§ **Text passage**:
_ _ _ _ _ _ _

By the Treaty of Apamea (188 BC) Antiochus abandoned all the country north and west of the Taurus, most of which the Roman Republic gave either to Rhodes or to the Attalid ruler Eumenes II, its allies (many Greek cities were left free). As a consequence of this blow to the Seleucid power, the outlying provinces of the empire, recovered by Antiochus, reasserted their independence. Antiochus mounted a fresh eastern expedition in Luristan, where he was killed while pillaging a temple of Bel at Elymaïs, Persia, in 187 BC.

Family

In 222 BC, Antiochus III married Princess Laodice of Pontus, a daughter of King Mithridates II of Pontus and Princess Laodice of the Seleucid Empire. The couple were first cousins through their mutual grandfather, Antiochus II Theos. Antiochus and Laodice had eight children (three sons and five daughters):
Antiochus (221–193 BC), Antiochus III's first heir apparent and joint-king with his father from 210–193 BC
Seleucus IV Philopator (c. 220175 BC), Antiochus III's successor
Ardys
unnamed daughter, betrothed in about 206 BC to Demetrius I of Bactria
Laodice IV, married all three of her brothers in succession and became Queen of the Seleucid Empire through her second and third marriages
Cleopatra I Syra (c. 204176 BC), married in 193 BC Ptolemy V Epiphanes of Egypt
Antiochis, married in 194 BC King Ariarathes IV of Cappadocia
Mithridates (215–164 BC), succeeded his brother Seleucus IV Philopator in 175 BC under the regnal name Antiochus IV Epiphanes

In 191 BC, Antiochus III married a girl from Chalcis, whom he named  "Euboea".  They had no children. Laodice III may have fallen in disgrace; however, she clearly survived Antiochus III, and appears in Susa in 183 BC.

_ _ _ _ _ _ _

§ **Recorded data**:
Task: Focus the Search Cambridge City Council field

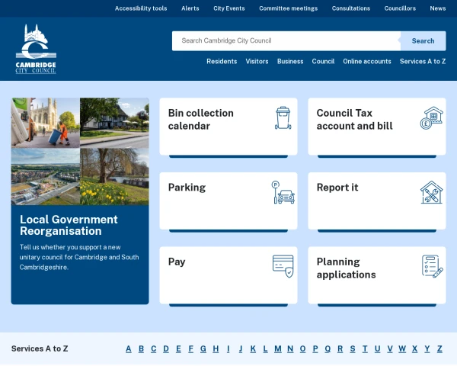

_ _ _ _ _ _ _

§ **Set task**:
Give the stretch of the Antiochus III text from "In 191 BC, Antiochus" through "Susa in 183 BC." again, substituting "young woman" for "girl".

§ **Correct response**:
In 191 BC, Antiochus III married a young woman from Chalcis, whom he named  "Euboea".  They had no children. Laodice III may have fallen in disgrace; however, she clearly survived Antiochus III, and appears in Susa in 183 BC.